Well, you can speculate as to what actually happened there mechanically, but I suspect that the only way you are going to know for sure, (_and likely the only way you are going to be able to effect a viable repair_), is unfortunately, separating the auger assembly from the tractor, and disassembling the impeller and gearbox to see where/if there is damage. :sad2:

The fact that you can rotate the impeller and the augers do not turn certainly implies that something happened inside the gearbox, and even though it's going to be a fair amount of work, you'll want to be sure about the repair.

I assume from your description that the augers themselves will not slide on the shaft at all, which would be pretty typical. All of which points to pulling this thing apart carefully, and inspecting everything. :icon_scratch:

Not an easy job for sure, but not really that bad either for someone who is mechanically inclined. Most of us have been there, having to disassemble a gearbox to replace one of those shiny brass gears before. The first time I did one and was told the *price* for the gear, I wondered if the gear was made of _gold_ instead of brass. :surprise:

Donyboy73 on Youtube has a couple of good videos dealing with separating the machine, rebuilding the gearbox, and loosening up the augers from the shafts, if I remember correctly. So if you've never done any of this, watching those would be a good starting point. 

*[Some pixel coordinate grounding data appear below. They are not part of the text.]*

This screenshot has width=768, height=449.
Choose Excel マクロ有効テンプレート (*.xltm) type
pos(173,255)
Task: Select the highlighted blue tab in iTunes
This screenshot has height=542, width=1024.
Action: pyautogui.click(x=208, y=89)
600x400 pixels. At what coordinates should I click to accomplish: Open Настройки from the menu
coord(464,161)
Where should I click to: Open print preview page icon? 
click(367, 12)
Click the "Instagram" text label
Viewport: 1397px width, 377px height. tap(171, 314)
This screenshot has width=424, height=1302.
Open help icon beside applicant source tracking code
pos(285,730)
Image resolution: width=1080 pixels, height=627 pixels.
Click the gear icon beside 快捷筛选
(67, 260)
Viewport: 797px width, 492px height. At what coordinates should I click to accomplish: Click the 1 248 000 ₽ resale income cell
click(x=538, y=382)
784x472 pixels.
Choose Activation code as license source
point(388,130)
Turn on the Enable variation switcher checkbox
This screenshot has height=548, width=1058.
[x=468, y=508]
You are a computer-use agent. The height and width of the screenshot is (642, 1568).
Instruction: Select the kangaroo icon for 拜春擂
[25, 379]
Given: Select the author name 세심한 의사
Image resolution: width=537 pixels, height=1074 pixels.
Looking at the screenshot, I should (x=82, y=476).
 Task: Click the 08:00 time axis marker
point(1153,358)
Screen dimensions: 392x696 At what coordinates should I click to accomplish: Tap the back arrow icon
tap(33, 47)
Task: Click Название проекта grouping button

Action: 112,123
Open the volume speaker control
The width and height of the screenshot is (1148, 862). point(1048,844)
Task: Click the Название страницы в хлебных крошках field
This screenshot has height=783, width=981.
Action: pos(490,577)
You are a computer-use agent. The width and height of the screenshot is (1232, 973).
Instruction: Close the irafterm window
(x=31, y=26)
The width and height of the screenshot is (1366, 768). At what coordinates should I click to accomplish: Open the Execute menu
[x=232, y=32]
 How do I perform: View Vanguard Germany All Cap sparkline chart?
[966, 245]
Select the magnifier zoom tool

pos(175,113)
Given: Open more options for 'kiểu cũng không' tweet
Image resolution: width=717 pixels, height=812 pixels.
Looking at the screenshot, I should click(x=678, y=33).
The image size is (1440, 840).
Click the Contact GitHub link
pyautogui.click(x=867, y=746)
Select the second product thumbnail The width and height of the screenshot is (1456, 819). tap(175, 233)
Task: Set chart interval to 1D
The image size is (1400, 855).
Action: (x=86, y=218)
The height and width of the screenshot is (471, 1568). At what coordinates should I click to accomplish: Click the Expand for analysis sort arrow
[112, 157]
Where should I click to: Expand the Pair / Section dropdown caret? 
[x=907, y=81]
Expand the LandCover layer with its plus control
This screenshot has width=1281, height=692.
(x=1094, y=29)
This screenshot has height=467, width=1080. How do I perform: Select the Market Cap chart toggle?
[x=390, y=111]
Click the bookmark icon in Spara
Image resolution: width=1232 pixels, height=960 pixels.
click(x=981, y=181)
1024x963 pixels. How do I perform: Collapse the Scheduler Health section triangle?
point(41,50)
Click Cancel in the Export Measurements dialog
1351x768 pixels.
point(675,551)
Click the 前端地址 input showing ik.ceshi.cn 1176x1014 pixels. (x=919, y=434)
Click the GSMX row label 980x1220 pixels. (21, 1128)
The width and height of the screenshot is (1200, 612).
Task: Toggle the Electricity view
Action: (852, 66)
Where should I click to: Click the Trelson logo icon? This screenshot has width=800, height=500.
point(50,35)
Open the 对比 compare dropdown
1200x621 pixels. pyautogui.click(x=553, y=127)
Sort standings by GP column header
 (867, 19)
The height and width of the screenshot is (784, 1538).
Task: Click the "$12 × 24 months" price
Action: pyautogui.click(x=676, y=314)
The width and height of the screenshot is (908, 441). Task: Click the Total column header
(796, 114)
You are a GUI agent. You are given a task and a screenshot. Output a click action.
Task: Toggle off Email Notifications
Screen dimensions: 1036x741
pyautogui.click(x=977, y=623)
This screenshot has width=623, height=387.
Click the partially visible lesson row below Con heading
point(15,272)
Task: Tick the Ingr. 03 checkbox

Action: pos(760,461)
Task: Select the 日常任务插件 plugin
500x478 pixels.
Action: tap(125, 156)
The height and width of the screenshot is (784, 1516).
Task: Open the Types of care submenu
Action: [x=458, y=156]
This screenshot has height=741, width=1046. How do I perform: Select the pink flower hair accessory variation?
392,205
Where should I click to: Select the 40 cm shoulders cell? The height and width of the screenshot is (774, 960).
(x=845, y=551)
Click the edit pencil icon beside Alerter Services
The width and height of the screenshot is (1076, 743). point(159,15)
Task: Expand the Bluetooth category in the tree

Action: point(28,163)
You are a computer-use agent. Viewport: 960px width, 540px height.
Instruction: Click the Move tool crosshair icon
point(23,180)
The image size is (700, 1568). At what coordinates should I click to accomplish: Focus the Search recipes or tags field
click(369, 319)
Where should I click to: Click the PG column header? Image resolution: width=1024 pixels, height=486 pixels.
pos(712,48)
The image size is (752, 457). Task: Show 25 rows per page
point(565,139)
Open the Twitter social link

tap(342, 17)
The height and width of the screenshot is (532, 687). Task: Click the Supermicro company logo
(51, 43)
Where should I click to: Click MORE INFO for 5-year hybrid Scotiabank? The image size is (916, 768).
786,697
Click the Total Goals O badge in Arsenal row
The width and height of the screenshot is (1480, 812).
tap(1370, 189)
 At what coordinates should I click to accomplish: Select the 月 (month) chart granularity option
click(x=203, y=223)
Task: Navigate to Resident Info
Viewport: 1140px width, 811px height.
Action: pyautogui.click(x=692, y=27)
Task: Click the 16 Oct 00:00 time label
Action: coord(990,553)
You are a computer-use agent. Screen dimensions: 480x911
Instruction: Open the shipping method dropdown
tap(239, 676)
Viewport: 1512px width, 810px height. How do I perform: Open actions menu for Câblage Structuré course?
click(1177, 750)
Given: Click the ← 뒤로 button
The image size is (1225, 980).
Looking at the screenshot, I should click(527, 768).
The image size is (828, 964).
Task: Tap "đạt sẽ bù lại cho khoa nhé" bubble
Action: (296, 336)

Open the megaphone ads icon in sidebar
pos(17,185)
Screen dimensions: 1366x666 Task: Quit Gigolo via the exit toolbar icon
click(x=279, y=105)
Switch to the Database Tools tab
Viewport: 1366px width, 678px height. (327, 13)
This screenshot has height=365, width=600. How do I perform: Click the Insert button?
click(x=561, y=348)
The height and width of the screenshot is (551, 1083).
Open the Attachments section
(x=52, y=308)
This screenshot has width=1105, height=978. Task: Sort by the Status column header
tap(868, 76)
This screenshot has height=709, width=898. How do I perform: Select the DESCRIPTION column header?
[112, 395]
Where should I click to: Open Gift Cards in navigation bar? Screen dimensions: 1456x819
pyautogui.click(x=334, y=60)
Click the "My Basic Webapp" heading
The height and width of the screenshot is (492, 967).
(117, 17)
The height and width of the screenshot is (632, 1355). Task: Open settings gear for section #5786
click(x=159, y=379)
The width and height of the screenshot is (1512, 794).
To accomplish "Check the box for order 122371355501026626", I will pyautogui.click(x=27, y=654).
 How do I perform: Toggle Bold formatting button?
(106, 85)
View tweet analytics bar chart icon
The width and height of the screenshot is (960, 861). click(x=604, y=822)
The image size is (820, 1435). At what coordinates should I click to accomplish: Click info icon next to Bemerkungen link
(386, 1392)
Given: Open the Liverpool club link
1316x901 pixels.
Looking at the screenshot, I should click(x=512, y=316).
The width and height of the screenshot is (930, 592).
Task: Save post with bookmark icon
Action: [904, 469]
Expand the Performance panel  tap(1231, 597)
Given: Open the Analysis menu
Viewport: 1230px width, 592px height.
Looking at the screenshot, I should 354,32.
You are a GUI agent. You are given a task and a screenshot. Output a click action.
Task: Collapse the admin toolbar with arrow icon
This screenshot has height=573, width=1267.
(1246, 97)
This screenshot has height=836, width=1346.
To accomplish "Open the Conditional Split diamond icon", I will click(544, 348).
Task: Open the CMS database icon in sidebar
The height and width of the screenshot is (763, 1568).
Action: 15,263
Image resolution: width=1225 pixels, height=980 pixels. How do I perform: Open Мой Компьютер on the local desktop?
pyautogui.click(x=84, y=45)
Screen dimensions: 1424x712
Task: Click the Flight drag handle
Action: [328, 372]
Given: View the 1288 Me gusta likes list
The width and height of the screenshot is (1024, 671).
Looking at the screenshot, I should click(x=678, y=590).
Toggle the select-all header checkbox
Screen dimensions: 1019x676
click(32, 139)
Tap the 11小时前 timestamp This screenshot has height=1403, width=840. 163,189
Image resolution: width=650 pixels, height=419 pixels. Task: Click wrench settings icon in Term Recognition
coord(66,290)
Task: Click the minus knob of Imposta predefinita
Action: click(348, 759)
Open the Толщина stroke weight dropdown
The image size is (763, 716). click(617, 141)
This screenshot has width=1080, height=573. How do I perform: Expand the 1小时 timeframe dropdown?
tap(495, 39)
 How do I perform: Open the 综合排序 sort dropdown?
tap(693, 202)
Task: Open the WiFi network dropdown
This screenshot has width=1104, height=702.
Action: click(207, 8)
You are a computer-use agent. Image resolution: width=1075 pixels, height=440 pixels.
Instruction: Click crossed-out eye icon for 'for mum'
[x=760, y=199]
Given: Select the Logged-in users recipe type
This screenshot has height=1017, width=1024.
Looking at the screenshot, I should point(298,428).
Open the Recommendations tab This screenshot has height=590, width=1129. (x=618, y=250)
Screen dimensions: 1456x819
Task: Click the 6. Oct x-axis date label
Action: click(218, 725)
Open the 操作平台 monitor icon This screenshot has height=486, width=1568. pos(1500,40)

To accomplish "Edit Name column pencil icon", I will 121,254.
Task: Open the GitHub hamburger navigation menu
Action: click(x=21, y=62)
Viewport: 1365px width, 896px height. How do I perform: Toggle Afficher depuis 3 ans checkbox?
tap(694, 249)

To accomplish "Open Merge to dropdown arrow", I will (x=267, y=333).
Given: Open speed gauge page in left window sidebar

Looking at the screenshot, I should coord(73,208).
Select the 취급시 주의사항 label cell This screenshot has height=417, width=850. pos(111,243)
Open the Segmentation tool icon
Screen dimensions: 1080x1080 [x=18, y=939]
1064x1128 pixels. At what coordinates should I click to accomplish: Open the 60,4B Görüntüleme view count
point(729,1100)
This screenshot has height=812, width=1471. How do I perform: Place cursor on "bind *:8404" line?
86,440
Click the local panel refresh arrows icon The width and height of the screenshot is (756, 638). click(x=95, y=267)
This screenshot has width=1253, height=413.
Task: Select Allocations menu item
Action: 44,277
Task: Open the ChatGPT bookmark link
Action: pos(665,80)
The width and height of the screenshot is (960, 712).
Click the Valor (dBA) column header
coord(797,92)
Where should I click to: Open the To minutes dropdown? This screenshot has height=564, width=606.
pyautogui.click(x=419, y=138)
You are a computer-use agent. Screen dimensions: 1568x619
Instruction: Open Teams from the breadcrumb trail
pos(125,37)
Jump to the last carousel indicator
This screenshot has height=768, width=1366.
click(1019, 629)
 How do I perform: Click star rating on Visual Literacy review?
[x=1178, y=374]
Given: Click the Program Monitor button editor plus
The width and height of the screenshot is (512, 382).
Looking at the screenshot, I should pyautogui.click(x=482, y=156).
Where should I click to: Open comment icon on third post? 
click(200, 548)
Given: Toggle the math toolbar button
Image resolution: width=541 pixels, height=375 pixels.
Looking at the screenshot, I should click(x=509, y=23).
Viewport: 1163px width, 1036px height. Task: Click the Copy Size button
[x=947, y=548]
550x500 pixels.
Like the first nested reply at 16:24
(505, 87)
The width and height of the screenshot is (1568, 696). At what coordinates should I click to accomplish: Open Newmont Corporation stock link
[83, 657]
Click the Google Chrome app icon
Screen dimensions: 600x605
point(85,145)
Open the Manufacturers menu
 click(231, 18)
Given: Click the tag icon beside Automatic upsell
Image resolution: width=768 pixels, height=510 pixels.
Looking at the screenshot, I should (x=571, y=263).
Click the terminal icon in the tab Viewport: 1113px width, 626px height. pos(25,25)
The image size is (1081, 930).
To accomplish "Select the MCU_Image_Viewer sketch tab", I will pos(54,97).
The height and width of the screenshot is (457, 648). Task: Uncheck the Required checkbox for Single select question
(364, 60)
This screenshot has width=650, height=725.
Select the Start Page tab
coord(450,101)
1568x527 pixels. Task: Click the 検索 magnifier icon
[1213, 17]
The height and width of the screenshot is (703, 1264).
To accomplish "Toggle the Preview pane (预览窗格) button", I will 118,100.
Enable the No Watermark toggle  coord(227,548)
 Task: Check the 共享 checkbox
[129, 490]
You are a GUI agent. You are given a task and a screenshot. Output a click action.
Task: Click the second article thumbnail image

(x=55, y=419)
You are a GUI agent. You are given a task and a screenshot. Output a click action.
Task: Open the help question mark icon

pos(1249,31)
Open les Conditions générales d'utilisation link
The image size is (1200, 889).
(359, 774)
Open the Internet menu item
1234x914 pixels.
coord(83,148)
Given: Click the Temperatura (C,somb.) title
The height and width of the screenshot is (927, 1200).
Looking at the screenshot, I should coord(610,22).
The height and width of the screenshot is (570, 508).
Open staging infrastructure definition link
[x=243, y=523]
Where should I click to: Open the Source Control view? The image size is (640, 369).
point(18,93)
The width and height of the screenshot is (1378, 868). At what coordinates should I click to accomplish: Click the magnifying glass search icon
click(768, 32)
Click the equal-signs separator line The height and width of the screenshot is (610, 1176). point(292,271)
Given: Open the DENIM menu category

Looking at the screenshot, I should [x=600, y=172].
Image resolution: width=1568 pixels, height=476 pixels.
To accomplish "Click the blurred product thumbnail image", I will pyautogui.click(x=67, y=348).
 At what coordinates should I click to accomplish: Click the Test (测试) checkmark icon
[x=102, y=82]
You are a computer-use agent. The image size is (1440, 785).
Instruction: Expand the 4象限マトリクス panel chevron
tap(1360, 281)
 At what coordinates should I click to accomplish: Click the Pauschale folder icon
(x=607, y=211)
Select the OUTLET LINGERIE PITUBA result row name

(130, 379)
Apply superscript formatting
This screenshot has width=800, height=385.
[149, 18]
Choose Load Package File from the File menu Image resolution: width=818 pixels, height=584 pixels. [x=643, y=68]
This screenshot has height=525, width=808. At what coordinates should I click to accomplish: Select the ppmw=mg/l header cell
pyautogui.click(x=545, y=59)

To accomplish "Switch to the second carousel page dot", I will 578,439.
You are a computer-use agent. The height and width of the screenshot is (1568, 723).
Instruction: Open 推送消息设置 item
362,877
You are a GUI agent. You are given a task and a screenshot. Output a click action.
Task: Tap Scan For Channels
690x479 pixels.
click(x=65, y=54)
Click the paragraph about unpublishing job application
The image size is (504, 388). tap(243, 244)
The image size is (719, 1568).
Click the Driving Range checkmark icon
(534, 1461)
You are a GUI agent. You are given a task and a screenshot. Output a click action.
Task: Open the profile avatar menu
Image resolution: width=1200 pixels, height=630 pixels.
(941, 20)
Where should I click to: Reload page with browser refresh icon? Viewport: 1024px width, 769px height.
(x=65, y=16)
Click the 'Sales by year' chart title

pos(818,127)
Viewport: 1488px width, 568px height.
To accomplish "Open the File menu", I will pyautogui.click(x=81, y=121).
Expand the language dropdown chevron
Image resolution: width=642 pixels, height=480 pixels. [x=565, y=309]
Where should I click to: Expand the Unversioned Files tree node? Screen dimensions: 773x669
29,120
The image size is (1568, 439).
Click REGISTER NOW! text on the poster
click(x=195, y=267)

Good luck with that. :thumbsup:
.
.


----------



## orangputeh

SayItAintSnow said:


> Powderhound,
> 
> Well, you can speculate as to what actually happened there mechanically, but I suspect that the only way you are going to know for sure, (_and likely the only way you are going to be able to effect a viable repair_), is unfortunately, separating the auger assembly from the tractor, and disassembling the impeller and gearbox to see where/if there is damage. :sad2:
> 
> The fact that you can rotate the impeller and the augers do not turn certainly implies that something happened inside the gearbox, and even though it's going to be a fair amount of work, you'll want to be sure about the repair.
> 
> I assume from your description that the augers themselves will not slide on the shaft at all, which would be pretty typical. All of which points to pulling this thing apart carefully, and inspecting everything. :icon_scratch:
> 
> Not an easy job for sure, but not really that bad either for someone who is mechanically inclined. Most of us have been there, having to disassemble a gearbox to replace one of those shiny brass gears before. The first time I did one and was told the *price* for the gear, I wondered if the gear was made of _gold_ instead of brass. :surprise:
> 
> Donyboy73 on Youtube has a couple of good videos dealing with separating the machine, rebuilding the gearbox, and loosening up the augers from the shafts, if I remember correctly. So if you've never done any of this, watching those would be a good starting point.
> 
> Good luck with that. :thumbsup:
> .
> .


agree with you. had a Honda eat a tarp . tried an easy fix of pulling and cutting everything out. eventually I had to remove the auger assembly and impeller and take it all apart. even though it looked clean alltogether there were bits of the tarp wedged in all over the place.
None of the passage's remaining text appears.